- WORK REQUEST -
Each line from the one containing "[Instagram] (650, 570)" to the end of the records should be copied exactly, and no other line.

[Stored records]
# # #
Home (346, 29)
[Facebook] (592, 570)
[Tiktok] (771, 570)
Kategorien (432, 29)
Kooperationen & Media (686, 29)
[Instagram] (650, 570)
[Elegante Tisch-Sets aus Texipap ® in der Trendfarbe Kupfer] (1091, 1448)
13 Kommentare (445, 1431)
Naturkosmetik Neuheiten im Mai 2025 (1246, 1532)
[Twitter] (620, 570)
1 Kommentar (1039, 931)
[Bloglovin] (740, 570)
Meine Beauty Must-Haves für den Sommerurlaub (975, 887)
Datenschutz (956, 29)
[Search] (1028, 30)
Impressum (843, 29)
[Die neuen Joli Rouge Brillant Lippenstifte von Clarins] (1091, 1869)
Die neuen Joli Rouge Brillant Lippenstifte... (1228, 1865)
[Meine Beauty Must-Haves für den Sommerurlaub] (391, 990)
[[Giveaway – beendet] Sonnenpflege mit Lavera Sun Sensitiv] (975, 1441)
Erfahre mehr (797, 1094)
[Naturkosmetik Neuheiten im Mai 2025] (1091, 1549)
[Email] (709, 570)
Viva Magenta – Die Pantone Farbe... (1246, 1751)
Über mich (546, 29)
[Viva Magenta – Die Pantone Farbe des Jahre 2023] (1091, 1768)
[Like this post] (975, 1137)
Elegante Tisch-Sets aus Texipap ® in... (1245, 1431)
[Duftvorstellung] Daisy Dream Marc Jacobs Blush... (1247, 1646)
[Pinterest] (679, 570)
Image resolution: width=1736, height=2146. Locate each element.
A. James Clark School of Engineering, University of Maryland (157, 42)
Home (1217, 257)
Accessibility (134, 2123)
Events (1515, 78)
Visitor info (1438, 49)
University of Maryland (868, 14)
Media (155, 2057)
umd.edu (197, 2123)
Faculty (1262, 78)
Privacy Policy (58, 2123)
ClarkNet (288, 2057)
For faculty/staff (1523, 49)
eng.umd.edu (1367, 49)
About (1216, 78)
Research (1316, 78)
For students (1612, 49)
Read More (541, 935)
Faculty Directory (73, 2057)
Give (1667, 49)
# # #
- ANSWER AREA -
[Instagram] (650, 570)
[Elegante Tisch-Sets aus Texipap ® in der Trendfarbe Kupfer] (1091, 1448)
13 Kommentare (445, 1431)
Naturkosmetik Neuheiten im Mai 2025 (1246, 1532)
[Twitter] (620, 570)
1 Kommentar (1039, 931)
[Bloglovin] (740, 570)
Meine Beauty Must-Haves für den Sommerurlaub (975, 887)
Datenschutz (956, 29)
[Search] (1028, 30)
Impressum (843, 29)
[Die neuen Joli Rouge Brillant Lippenstifte von Clarins] (1091, 1869)
Die neuen Joli Rouge Brillant Lippenstifte... (1228, 1865)
[Meine Beauty Must-Haves für den Sommerurlaub] (391, 990)
[[Giveaway – beendet] Sonnenpflege mit Lavera Sun Sensitiv] (975, 1441)
Erfahre mehr (797, 1094)
[Naturkosmetik Neuheiten im Mai 2025] (1091, 1549)
[Email] (709, 570)
Viva Magenta – Die Pantone Farbe... (1246, 1751)
Über mich (546, 29)
[Viva Magenta – Die Pantone Farbe des Jahre 2023] (1091, 1768)
[Like this post] (975, 1137)
Elegante Tisch-Sets aus Texipap ® in... (1245, 1431)
[Duftvorstellung] Daisy Dream Marc Jacobs Blush... (1247, 1646)
[Pinterest] (679, 570)
Image resolution: width=1736, height=2146. Locate each element.
A. James Clark School of Engineering, University of Maryland (157, 42)
Home (1217, 257)
Accessibility (134, 2123)
Events (1515, 78)
Visitor info (1438, 49)
University of Maryland (868, 14)
Media (155, 2057)
umd.edu (197, 2123)
Faculty (1262, 78)
Privacy Policy (58, 2123)
ClarkNet (288, 2057)
For faculty/staff (1523, 49)
eng.umd.edu (1367, 49)
About (1216, 78)
Research (1316, 78)
For students (1612, 49)
Read More (541, 935)
Faculty Directory (73, 2057)
Give (1667, 49)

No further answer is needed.